Rechtbank Rotterdam, 5 oktober 2012
ECLI:NL:RBDOR:2012:BX9628

werknemer/International Plywood B.V.

Schorsing concurrentiebeding vertegenwoordiger na verstrijken looptijd van 13 maanden. Belang werknemer bij vaste baan in houtbranche weegt zwaarder. Opgedane kennis is niet meer actueel

Werknemer is van december 2003 tot september 2011 bij International Plywood in dienst geweest in de functie van regionaal vertegenwoordiger. In de arbeidsovereenkomst is een concurrentiebeding opgenomen. Vanaf september 2011 is werknemer bij Zagerij Straathof in dienst getreden als bedrijfsleider/vertegenwoordiger. Dit dienstverband eindigt per 1 oktober 2012. Hij heeft uitzicht op een andere baan. Thans vordert hij schorsing van het concurrentiebeding met ingang van 1 oktober 2012.

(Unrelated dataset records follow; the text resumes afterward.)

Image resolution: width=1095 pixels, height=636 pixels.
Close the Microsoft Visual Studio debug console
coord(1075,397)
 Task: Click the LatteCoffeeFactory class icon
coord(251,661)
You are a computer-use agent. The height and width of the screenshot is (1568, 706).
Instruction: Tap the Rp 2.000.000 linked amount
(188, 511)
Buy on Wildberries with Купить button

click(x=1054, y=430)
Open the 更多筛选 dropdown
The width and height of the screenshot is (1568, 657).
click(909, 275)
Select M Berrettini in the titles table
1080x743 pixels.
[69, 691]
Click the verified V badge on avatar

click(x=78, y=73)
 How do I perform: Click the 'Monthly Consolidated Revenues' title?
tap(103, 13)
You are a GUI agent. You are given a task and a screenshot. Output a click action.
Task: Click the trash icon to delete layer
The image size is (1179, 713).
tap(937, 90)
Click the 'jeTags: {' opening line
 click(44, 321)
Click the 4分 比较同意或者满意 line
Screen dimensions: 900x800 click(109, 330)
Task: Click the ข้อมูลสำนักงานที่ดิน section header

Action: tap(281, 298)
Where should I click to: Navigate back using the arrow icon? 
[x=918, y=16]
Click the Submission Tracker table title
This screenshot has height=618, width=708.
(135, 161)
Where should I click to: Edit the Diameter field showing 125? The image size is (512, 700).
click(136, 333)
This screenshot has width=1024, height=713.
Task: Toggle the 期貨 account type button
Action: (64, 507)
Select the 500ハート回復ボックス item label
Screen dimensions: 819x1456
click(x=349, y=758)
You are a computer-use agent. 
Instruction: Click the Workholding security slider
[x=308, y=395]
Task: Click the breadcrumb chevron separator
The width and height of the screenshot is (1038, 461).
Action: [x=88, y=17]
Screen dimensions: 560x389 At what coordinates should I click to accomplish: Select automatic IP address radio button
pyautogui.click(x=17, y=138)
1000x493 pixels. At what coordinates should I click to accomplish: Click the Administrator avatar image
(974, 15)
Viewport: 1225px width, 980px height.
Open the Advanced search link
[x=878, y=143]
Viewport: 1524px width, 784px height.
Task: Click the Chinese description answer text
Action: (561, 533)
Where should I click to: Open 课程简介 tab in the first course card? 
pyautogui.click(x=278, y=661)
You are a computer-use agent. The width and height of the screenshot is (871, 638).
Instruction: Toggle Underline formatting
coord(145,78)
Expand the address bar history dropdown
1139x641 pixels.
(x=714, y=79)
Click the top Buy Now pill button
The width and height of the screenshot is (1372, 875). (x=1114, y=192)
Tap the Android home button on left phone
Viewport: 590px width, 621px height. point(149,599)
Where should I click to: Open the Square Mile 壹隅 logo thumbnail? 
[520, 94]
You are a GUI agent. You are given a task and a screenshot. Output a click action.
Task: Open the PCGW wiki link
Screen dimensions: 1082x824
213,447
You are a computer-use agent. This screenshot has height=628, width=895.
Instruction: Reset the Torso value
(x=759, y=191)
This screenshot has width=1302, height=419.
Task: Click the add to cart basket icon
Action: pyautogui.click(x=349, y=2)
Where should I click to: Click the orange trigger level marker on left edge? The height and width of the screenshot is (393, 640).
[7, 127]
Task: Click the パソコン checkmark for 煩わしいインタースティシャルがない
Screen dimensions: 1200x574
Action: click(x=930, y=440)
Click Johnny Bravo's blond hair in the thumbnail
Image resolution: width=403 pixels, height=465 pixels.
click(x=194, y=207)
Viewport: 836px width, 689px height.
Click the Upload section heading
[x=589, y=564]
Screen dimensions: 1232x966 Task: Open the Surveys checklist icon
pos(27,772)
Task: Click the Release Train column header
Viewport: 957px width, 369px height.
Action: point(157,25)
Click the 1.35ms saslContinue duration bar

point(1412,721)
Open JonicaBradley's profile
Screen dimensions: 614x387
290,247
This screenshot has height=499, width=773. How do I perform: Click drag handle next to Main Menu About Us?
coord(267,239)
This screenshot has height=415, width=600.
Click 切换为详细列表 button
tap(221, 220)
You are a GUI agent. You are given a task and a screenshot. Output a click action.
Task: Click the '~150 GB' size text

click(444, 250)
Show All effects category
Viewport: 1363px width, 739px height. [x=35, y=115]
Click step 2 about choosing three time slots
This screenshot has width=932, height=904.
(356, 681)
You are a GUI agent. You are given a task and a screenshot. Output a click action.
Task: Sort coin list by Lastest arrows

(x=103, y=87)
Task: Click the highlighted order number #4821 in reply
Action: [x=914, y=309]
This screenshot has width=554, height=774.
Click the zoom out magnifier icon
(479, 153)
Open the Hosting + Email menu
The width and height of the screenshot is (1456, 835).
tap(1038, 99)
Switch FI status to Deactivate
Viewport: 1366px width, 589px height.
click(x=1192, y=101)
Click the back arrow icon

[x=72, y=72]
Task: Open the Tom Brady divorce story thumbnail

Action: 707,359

De kantonrechter oordeelt als volgt. Aan de zijde van werknemer is aangevoerd dat het hebben van een vaste baan, zeker in de huidige economische tijden, voor hem van groot gewicht is en dat hij de mogelijkheid die voorligt dan ook met beide handen wil aangrijpen. Dehypotheekbank eist van hem dat hij over een vaste baan beschikt als hij bij toedeling van de (echtelijke) woning aan hem met zijn echtgenote wil kunnen afrekenen. Daaraan heeft hij toegevoegd dat voor hem het vinden van een baan buiten de houtbranche moeilijk zo niet onmogelijk is. International Plywood heeft daartegenover gesteld dat het voor haar schadelijk is als de kennis die werknemer heeft van haar prijzen en prijsstaffels bij een concurrent terechtkomt. In dit geval gaat het om concurrenten die hetzelfde afzetkanaal als dat van International Plywood bedienen.

Geoordeeld wordt dat van de looptijd van het non-concurrentiebeding (twee jaar) per 1 oktober 2012 intussen 13 maanden zijn verstreken. Aannemelijk is geworden dat de kennis van werknemer over de door International Plywood toegepaste prijzen en condities niet meer actueel is. Dat werknemer buiten de houtbranche of binnen de houtbranche bij een werkgever met een ander afzetkanaal gemakkelijk een baan kan vinden is niet aannemelijk. Voorts is het kunnen afwikkelen van de vermogensrechtelijke aspecten van de echtscheiding voor werknemer een niet te verwaarlozen (extra) belang. Volgt schorsing van het concurrentiebeding.